La semana pasada estuvimos en La Toza, una comunidad del distrito de Natá de los Caballeros, en Coclé. Nuestro propósito aquel día era llegar hasta el Chorro de los Duendes, al cual solo se puede acceder en un vehículo 4×4, y eso era justo lo que nos faltaba, así que decidimos quedarnos en La Toza.

Fanshi, nuestro amigo de Natá, nos llevó a conocer a su familia, que nos recibió con gran alegría y nos ofreció varias opciones de lugares para visitar cerca de allí. Escogimos un sitio bastante cercano a la casa de la abuela, un lugar tan poco conocido que le llaman “el río de la abuela”… que es, en realidad, una parte del río Chico, uno de los principales afluentes de Natá.
Entramos por la calle que conduce a las Huacas del Quije y nos desviamos en la entrada de La Toza. A partir de ahí, el asfalto terminó y comenzó una vía empedrada. Disfrutamos de hermosas vistas; al frente se alzaban los Picachos de Olá, que resguardan maravillosos senderos.

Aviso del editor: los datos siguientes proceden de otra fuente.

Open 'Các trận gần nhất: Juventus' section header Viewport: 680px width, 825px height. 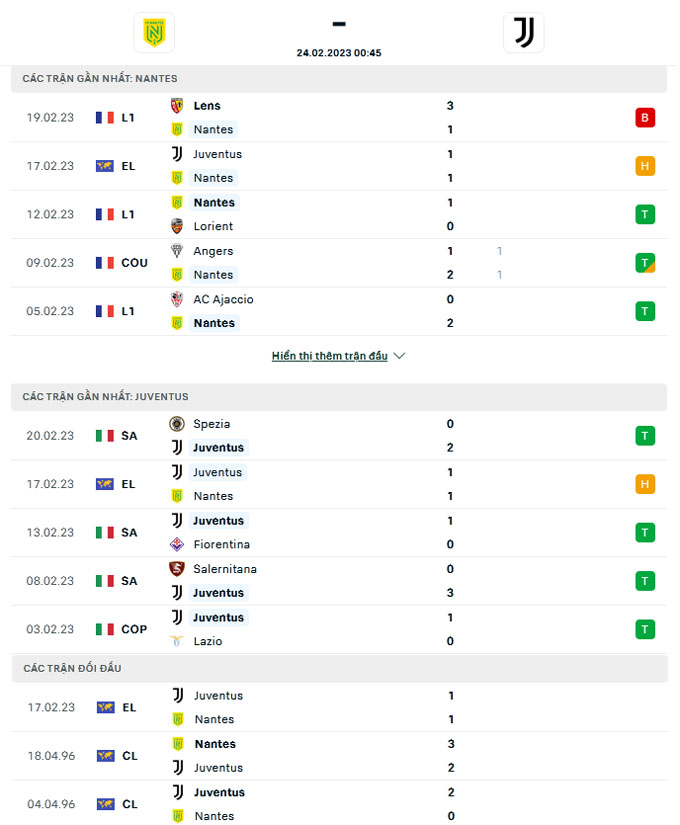[339, 397]
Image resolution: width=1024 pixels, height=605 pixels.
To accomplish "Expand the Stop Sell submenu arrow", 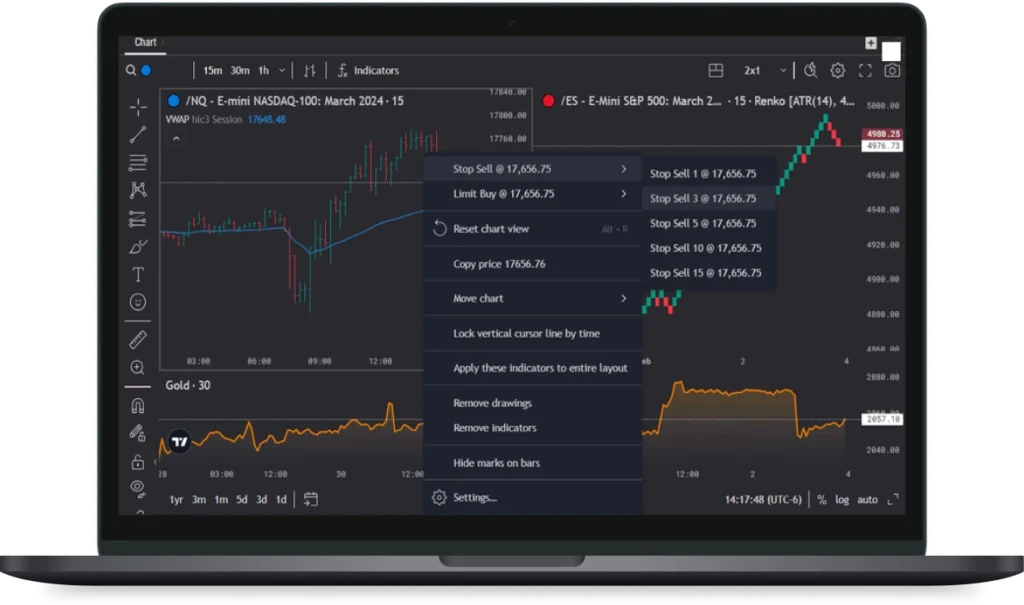I will pos(624,169).
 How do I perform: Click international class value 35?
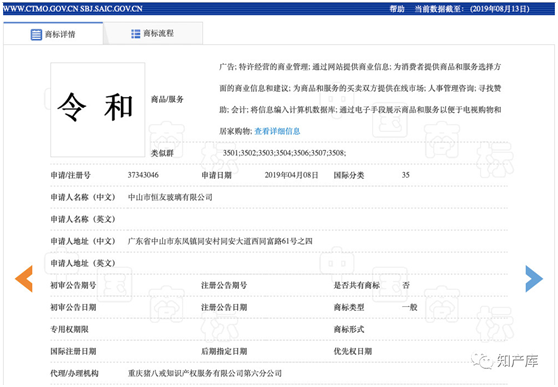[406, 175]
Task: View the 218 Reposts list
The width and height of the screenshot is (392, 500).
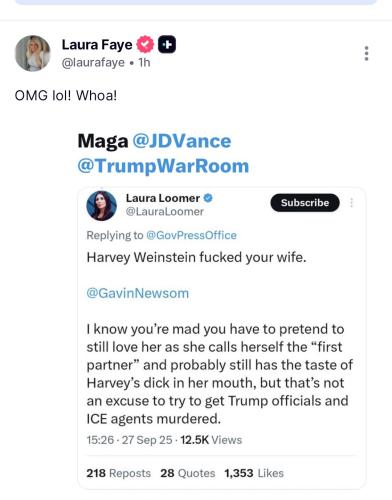Action: [x=119, y=473]
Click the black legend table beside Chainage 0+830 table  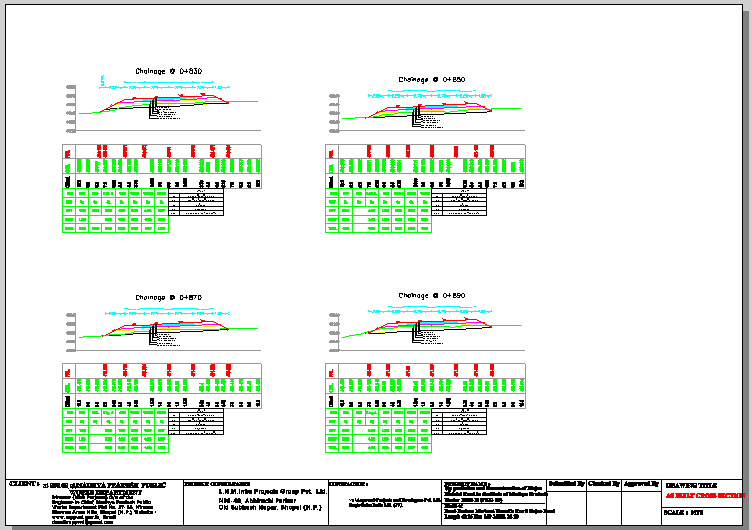click(198, 203)
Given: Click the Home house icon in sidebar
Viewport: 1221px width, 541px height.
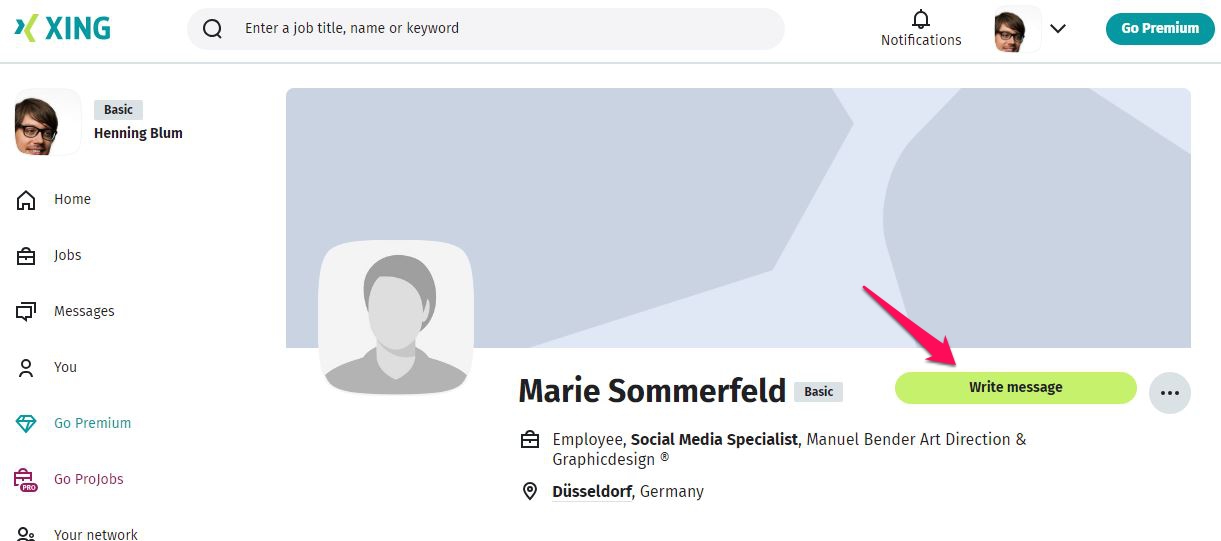Looking at the screenshot, I should 27,199.
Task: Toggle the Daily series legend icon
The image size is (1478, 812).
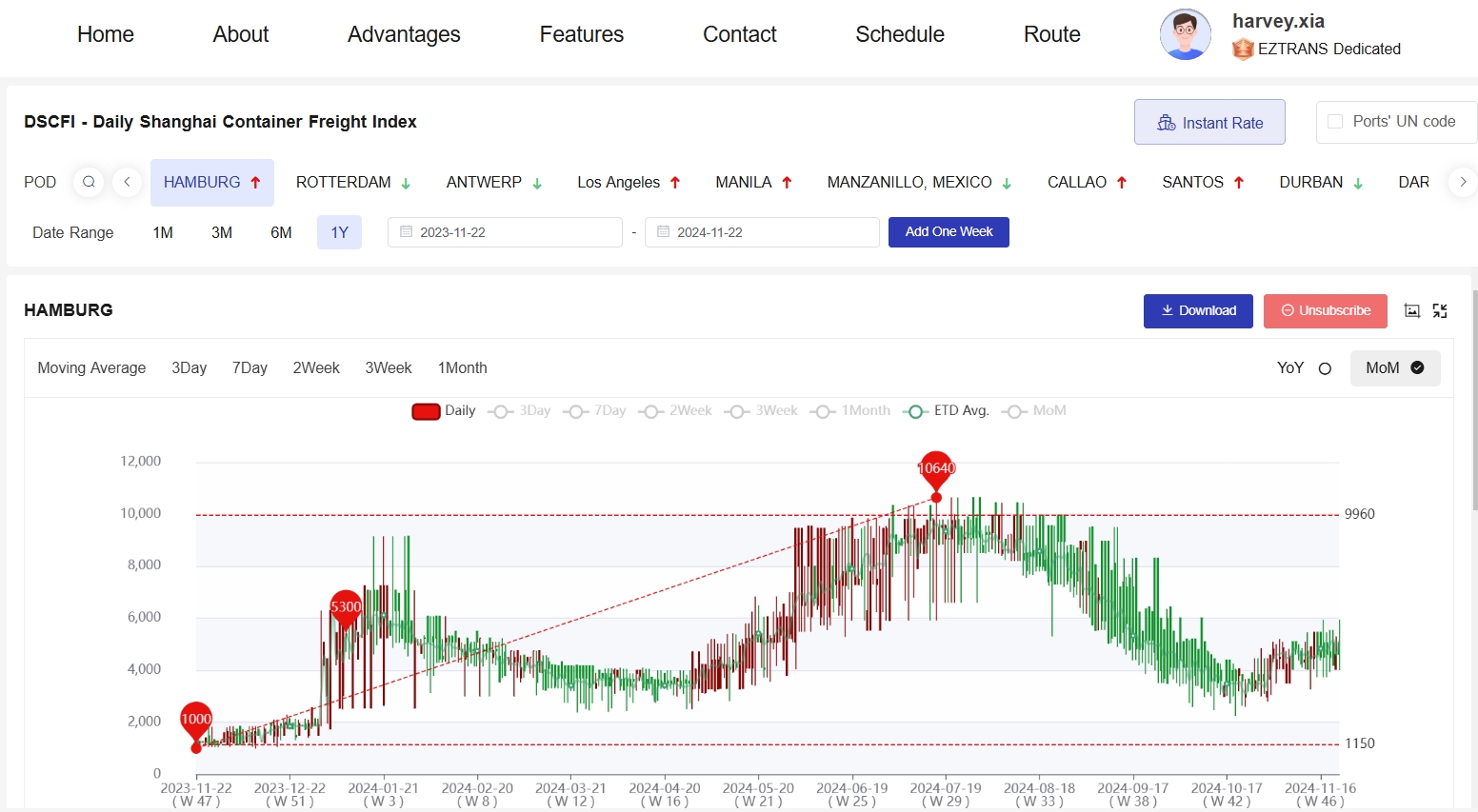Action: pos(426,411)
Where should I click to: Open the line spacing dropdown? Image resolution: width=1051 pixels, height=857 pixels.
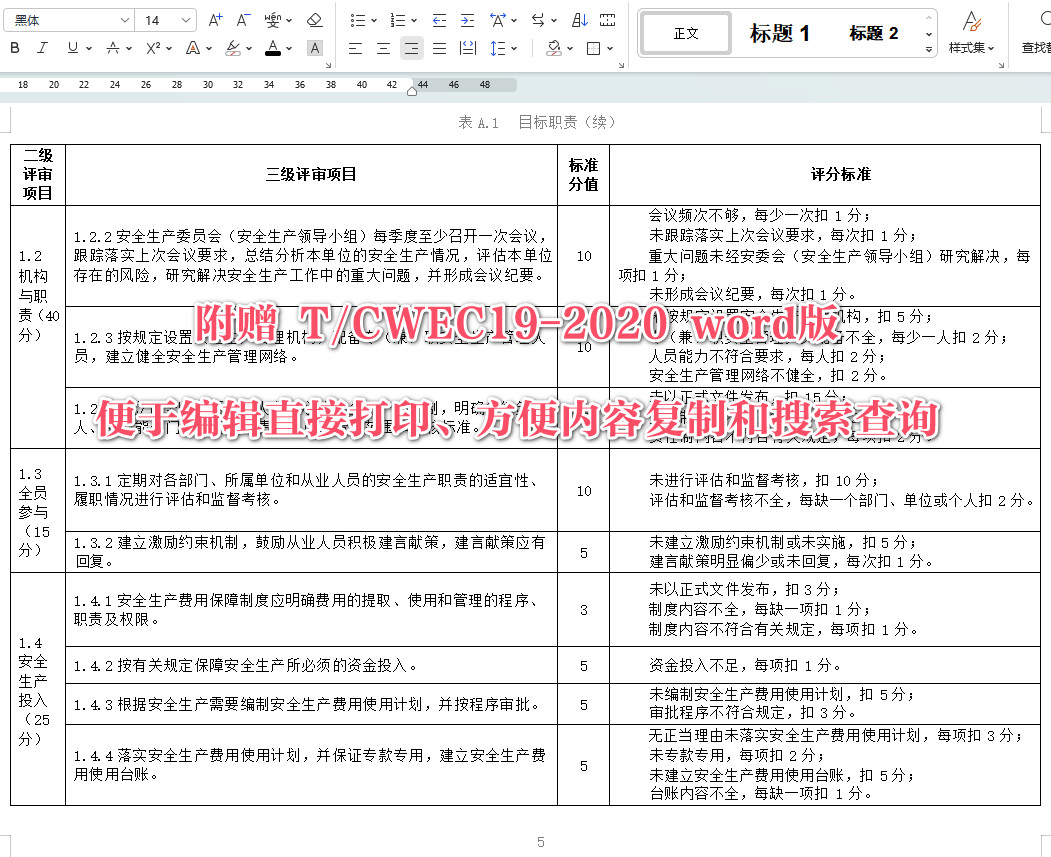[x=502, y=48]
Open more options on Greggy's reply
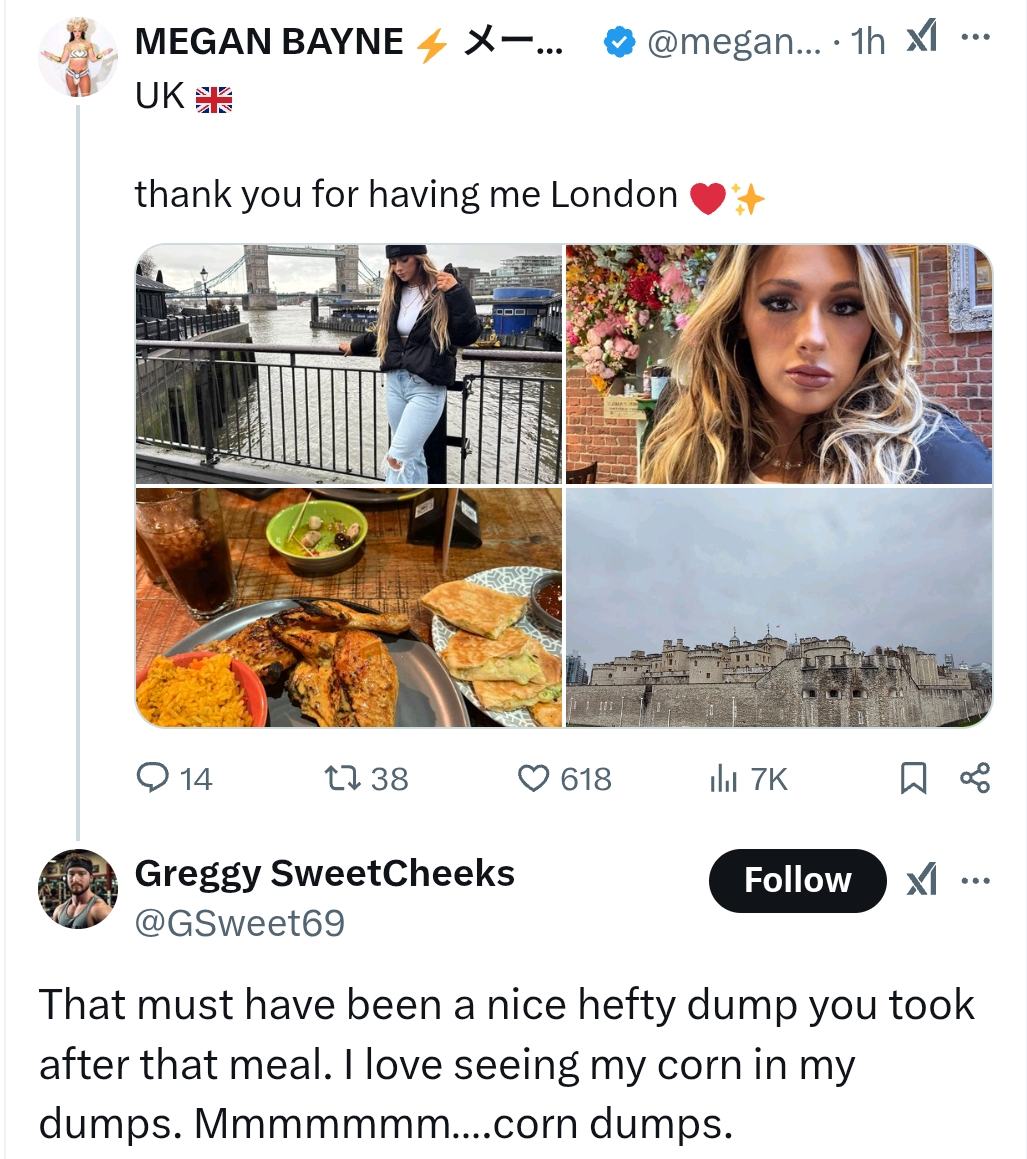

La Toza es limítrofe entre Coclé y Veraguas, y es una zona bastante árida, donde en verano el sol golpea con fuerza. A nuestro lado pasaban bueyes tirando carretas en las que viajaban niños muy cómodamente sentados. Los Picachos de Olá se veían cada vez más cerca, con sus picos perfectos y su verde uniforme.

Al llegar a la casa de la abuela, nos emocionamos: cocinaban un chicheme que se veía delicioso, y mis amigos terminaron descansando en hamacas. Fanshi se adelantó a casa de un tío y lo seguimos. Tras pasar un cañaveral, llegamos a un bajo donde tenían un trapiche. Un niño ayudaba a su abuelo, quien le enseñaba cómo introducir la caña en la máquina. Fanshi nos regaló raspadura recién hecha.

Desde la casa nos encaminamos al río, a unos 20 minutos bajo un sol ardiente. Cruzamos alambres de púas varias veces hasta que por fin lo vimos. Había pequeñas caídas de agua, y una olla profunda que nos transmitió cierto respeto. Fanshi nos propuso quedarnos o seguir hasta una poza ideal para nadar.

Avanzamos un poco más y encontramos un lugar impresionante, como sacado de la película The Beach, pero en versión río. Una pared de piedra caliza enmarcaba una poza de aguas oscuras y profundas, con zonas aptas para nadar.

Instalamos todo: estufa, música y buen ánimo. El agua fría estaba llena de vida: sardinas que incluso mordían, camarones, libélulas, lagartijas y aves cantando. De pronto, ¡PUM!, Fanshi se lanzó al agua y salió riendo. Luego fue Max, que tras dudar, también se tiró. Salió sonriente, aunque con un golpe en la pierna que lo dejó quieto un buen rato.

Instalamos la estufa en un punto privilegiado: el río pasaba a ambos lados y nosotros justo en medio. ¡Un verdadero placer! Nos turnamos para cocinar: milanesas con tortillas, chicken tenders y el infaltable ceviche de Leo, que fue el deleite del almuerzo.
Mientras comíamos, Fanshi nos contaba leyendas del lugar. La tarde fue cayendo, el sol se despidió lentamente y el ambiente se llenó de calma.
Nos retiramos con los sentidos llenos y regresamos a casa de la abuela, donde nos esperaba un delicioso chicheme hecho en fogón. De camino, no resistimos tomar más fotos de los imponentes Picachos de Olá, que nos siguen llamando. ¡Prometemos visitarlos pronto!